Amsterdam offers up a curious juxtaposition: on one hand, there is contemporary design and a thriving creative industry. On the other, of course, the tawdry delights.
Judging from the packs of British stags roving the red light district and the bleary-eyed students stuffing their faces with stroopwafels, the latter may have taken centre stage where tourists are concerned. But a fifteen-minute amble away from the city’s central train station reveals an altogether different world: quaint canals, 17th century coach houses, lovely Dutch people riding their bikes past windows filled with tasteful modern furniture. This, naturally, is the bit of Amsterdam where the new serviced offices designed by Sevil Peach can be found.
It’s important to set the scene because the picturesque Herengracht canal, home to Spaces – the first venture for young entrepreneurs Frederique Keuning and Martijn Roordink – is integral to the success of the project. This is not a dowdy Regus Business Centre plonked in a commercial estate on the outskirts of town. It is stylish office space in the heart of the most desirable section of Amsterdam – a long needed shift in the serviced offices concept, which generally leaves much to be desired.
Previously the headquarters for Amsterdam’s social services department, the 1960s building was originally designed as a five-storey structure wrapping around a central void, which Peach had to rework to maximise space. “It was unbelievably dreary,” she says.
To start, a glazed roof was added to the top of the void, creating a sunny atrium for a new café, reception and a series of informal meeting areas on the ground floor. This communal space, decked out with a scrummy array of furniture and fixtures from the likes of Tom Dixon, Artek, Vitra and Modus, is the buzzing social hub of the building and is what sets the operation apart from other serviced offices.
The important thing for the client was that Spaces provide a clubby atmosphere – inviting not just to creative media types but also to real estate advisors, financial groups and law firms, all of who have let space in the building since it opened in October of last year.
It required a strong brand identity, but equally, it needed to be inspiring for the range of start up businesses and freelancers it would house.
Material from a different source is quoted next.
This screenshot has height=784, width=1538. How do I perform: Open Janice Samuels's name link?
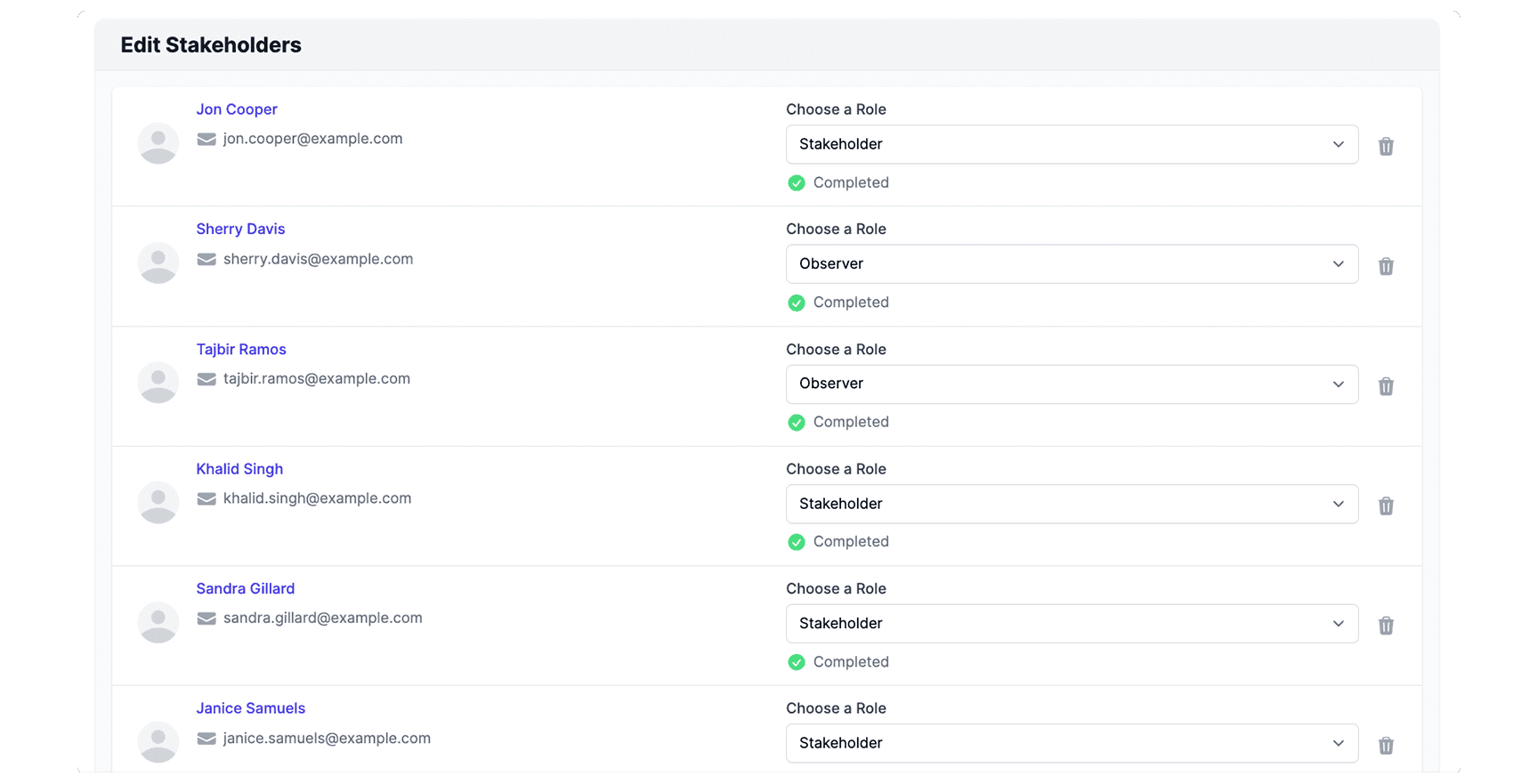click(x=251, y=708)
“I don’t think anyone has done serviced offices like this before, which is actually a pleasant space to be. They’re usually very corporate, anonymous, transient spaces,” says Peach.
A ground floor extension at the back of the building holds a ‘club room’, which can be used by tenants or rented out by outside companies for events – and further on are a number of distinct meeting rooms adjacent to a timber garden courtyard.
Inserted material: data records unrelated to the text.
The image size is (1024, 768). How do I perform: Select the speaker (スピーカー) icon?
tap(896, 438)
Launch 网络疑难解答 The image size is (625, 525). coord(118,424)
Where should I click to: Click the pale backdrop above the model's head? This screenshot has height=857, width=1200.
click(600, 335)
“Putting in the inner courtyard, meant there was a loss of square metres, but the effect it has on the spirit of the place is actually quite important,” says Peach. “The courtyard allows all the rooms to have natural daylight.”
It’s evident that a concern for ‘the spirit of the place’ also guided Peach to use blasts of vibrant colour and top-of-the-line furnishings, install skylights and ensure that each room and transitional space has a personality that transcends the minimum requirements. Essentially, she set out to highlight the pleasure and fun of work, which has resulted in spaces that are a bit more human and that tenants happily show off to clients.
Circulation was a consideration on the office floors, by adding timber balconies along one side of the atrium, each storey has the potential to be let to three different tenants. The oak balustrades also seem to be a prime spot to stop and take in a view of the activity below. “We had to make them high in case the traders decided to jump,” jokes Peach. “No but really, our contribution has been the look and feel of the place but also good use of space to enable the maximum lettable square metres for the client.”
Each floor has a central drinks point overlooking the atrium. All of which have been left fairly neutral so that companies can easily put their stamp on things. Exposed services and painted concrete mean that the overall effect is pretty raw, though this seems to chime with the majority of tenants. The only group to install suspended ceilings in their office is a law firm who, tellingly, also have fake plants and crystal chandeliers. “They want to be in a place that is kind of laid back and looks a certain way,” says Peach, pointing down to the common space, “but when it comes to their own office, they may not be able to continue with that expression.”
The clients are happy with the result – and so are current and potential tenants by the looks of the fifty plus waiting list to get into the building.
“That diversity was part of the idea,” says Keuning, “for everybody to fit their spaces out themselves and form their own identities. It’s a bit of a puzzle to fit everybody in, but we really love the atmosphere that has been created.”